» **What to produce**: In the material below, find each line that contains the word "will" and copy it.

» **Data shown**:
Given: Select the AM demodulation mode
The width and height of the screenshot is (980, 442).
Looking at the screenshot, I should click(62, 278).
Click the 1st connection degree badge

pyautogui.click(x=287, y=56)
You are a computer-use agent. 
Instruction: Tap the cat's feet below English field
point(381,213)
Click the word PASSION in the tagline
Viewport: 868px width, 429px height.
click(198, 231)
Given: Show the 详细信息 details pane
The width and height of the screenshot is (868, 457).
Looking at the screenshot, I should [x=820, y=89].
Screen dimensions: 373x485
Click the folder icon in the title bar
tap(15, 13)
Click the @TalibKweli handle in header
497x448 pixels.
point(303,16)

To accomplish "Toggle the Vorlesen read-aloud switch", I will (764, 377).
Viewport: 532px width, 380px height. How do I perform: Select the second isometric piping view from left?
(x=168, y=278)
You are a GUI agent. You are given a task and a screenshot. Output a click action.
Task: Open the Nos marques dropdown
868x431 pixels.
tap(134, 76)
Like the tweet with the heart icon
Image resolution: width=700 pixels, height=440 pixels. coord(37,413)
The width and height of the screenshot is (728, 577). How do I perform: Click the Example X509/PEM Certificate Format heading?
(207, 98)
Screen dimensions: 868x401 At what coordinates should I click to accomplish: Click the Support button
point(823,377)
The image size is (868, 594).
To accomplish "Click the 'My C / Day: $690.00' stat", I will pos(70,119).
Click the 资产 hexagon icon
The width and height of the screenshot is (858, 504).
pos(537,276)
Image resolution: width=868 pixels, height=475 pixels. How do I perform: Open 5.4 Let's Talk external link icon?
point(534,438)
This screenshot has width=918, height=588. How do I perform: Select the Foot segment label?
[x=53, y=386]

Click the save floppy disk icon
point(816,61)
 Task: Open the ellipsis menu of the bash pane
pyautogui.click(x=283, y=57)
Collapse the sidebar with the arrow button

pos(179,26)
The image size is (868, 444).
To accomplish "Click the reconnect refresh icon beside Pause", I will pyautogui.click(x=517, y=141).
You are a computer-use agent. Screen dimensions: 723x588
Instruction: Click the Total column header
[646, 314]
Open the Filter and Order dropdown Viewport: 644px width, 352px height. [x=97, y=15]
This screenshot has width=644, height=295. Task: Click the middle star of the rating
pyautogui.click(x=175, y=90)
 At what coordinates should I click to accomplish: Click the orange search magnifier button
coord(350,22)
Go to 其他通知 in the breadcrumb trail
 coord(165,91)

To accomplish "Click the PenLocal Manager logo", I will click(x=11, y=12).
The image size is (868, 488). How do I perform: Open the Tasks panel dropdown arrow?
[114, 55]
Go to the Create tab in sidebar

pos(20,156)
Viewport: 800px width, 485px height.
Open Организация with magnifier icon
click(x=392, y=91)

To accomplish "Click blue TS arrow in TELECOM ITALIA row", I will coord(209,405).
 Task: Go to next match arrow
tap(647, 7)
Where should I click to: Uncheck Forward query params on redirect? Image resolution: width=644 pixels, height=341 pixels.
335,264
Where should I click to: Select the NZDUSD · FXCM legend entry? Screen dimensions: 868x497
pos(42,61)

» **Solution below**:
To accomplish "Toggle the Vorlesen read-aloud switch", I will (764, 377).
To accomplish "Click the 'My C / Day: $690.00' stat", I will pos(70,119).
To accomplish "Click the reconnect refresh icon beside Pause", I will pyautogui.click(x=517, y=141).
To accomplish "Click the PenLocal Manager logo", I will click(x=11, y=12).
To accomplish "Click blue TS arrow in TELECOM ITALIA row", I will coord(209,405).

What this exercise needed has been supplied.